日本人社員は、とにかく早く謝り、その後のことはそれからと考えますが、外国人幹部はそうは考えません。 極端に言うと、問題の原因、責任がどこにあるか裁判で決着しない限り、簡単に謝ったりしないのが欧米企業です。 このようなとき、外資系の日本人広報担当社員は板ばさみにあいます。
2.トップダウンの意味するもの。
日系企業はボトムアップ、外資系はトップダウンの経営をするといわれています。どちらが良いかはそれぞれメリット、 デメリットがありわかりませんが、外資系へ転職する場合はこのトップダウンの経営を理解しておく必要があります。
例えば、経営トップがある戦略を打ち出すと、従業員は一斉にその戦略通りにことを進めていくことが求められます。 日本の会社のように何かを実行する場合、その前に根回しを、ということはありません。
このようなとき、日本人社員は自分の気持ち、意思を無視して会社の方針にしたがって動くことになります。 当然、いやいややることもあります。でも、給料をもらっているからには、それを実行しなければなりません。
その戦略が成功しようがしまいが、その責任はその方針を出したトップにあり、やることをやれば、 成功も失敗も方針を出したトップのものということです。当然、失敗すれば、最悪の場合トップはクビになっったりします。
3.世界統一戦略というクセモノ。
グローバル企業に多い例ですが、外国にある本社で世界戦略というものを打ち出し、それが日本市場に合う合わないにかかわらず、 世界中でこの戦略で行くんだ、と押し付けてくる場合があります。

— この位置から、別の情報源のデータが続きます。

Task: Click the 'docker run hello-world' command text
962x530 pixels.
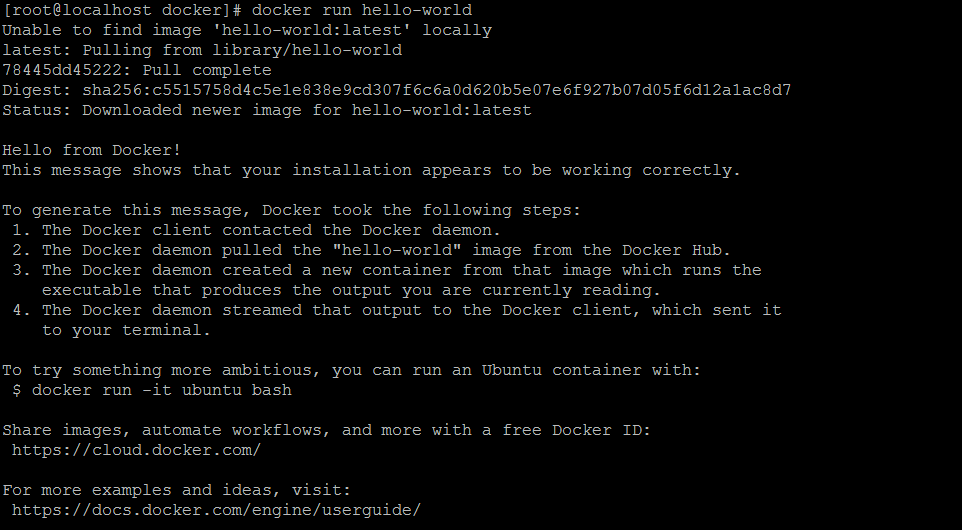Action: [x=362, y=10]
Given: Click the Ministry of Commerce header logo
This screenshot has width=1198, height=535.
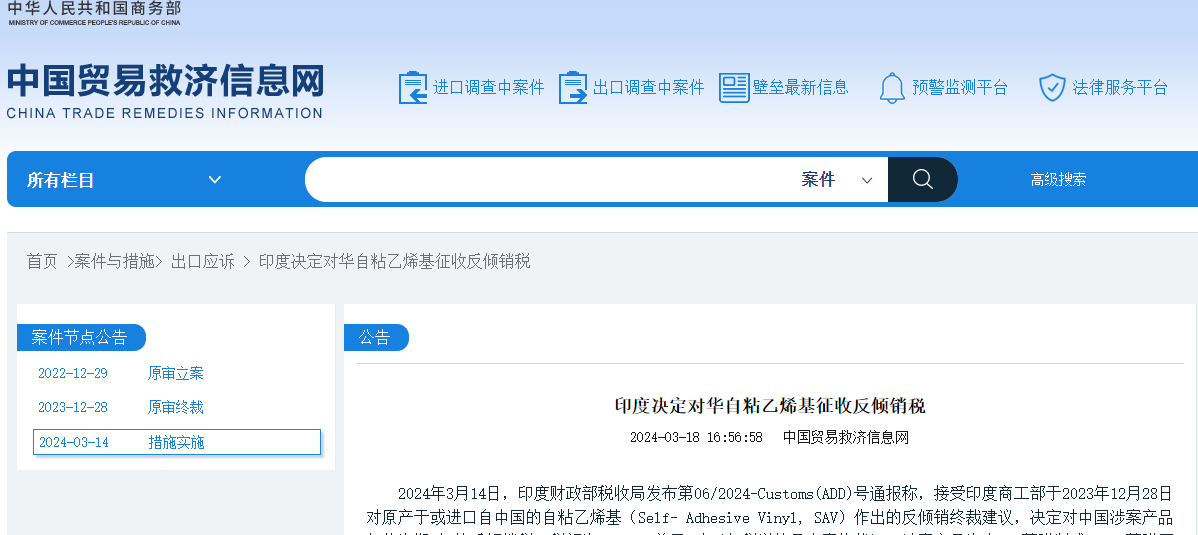Looking at the screenshot, I should (x=94, y=13).
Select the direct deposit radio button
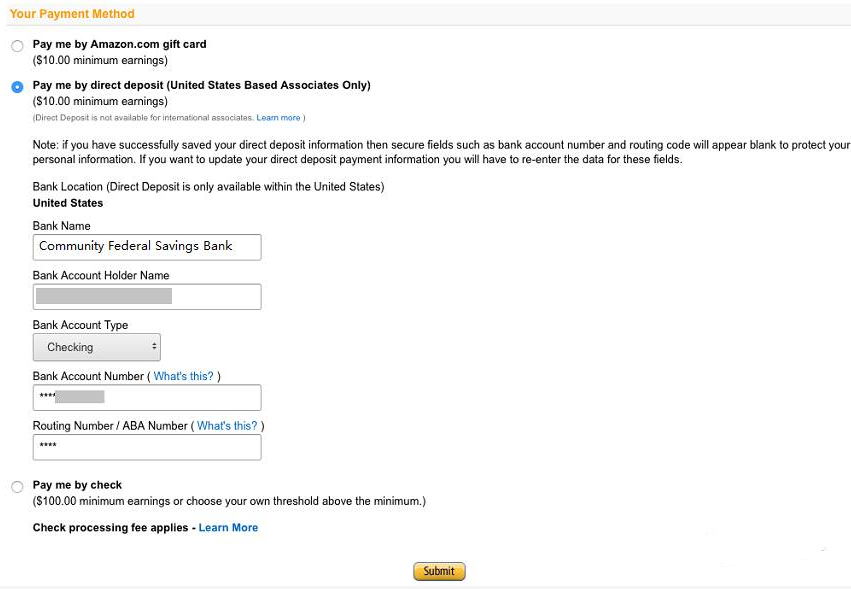The height and width of the screenshot is (589, 851). 17,87
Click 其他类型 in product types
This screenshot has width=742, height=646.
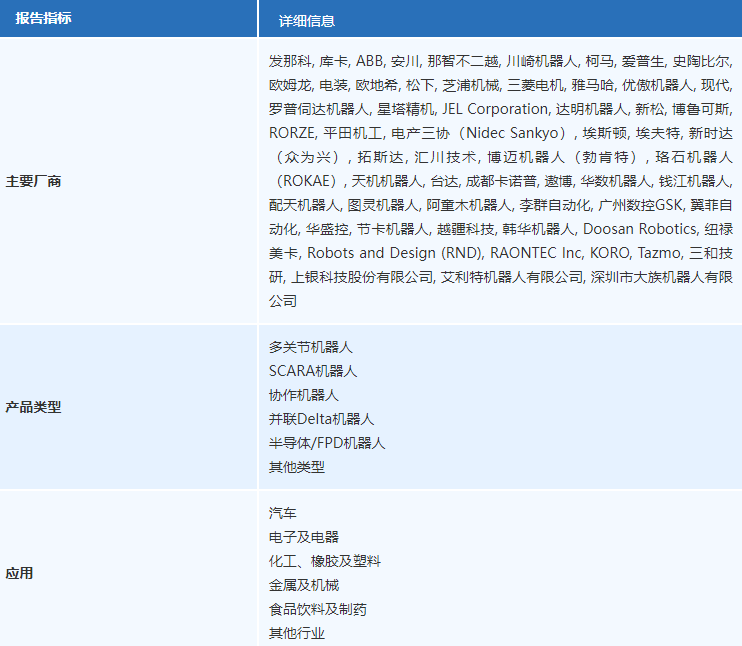tap(296, 467)
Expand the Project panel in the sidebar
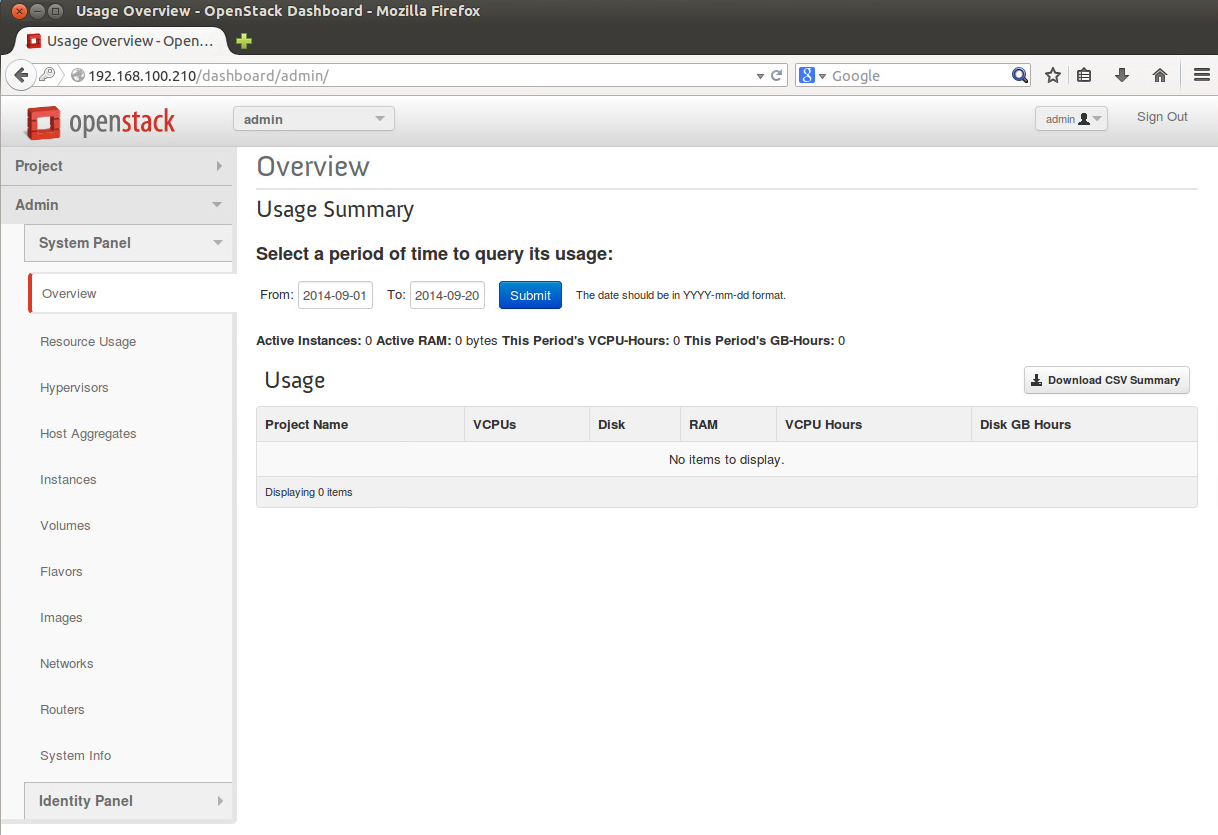This screenshot has width=1218, height=835. (x=117, y=166)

この背景には、飛行機や通信の発達により世界は狭くなったという状況があります。 しかし、それが日本で当てはまらない場合、直接販売を担っている販売会社との接点にいる営業マンが一番苦労することになります。
「そんな戦略が日本で通用しないのはわかっているだろう?」と販売会社の幹部に言われますが、「わかっていますが、そこを何とか」 といって、理屈にならない理由で販売会社にお願いすることになります。
4.常にクビ覚悟で働いている外人社員。
一般に、外資系で働いている日本人社員は、簡単にクビになることはありませんが外人社員は例外です。 ある日突然クビになることがあります。外人トップは自分の部下である同じ外人には、自国でやっている方法でやるわけですから、 遠慮会釈なしにクビにします。クビになる方も慣れたものというか淡々とそれを受け入れます。
ときどき、「自分の実績は自分のもの、部下の実績も自分の実績」といった外人社員がいますが、毎日クビ覚悟で働いている彼らを見ていれば、 まあ、許せるかな、と思ってしまいます。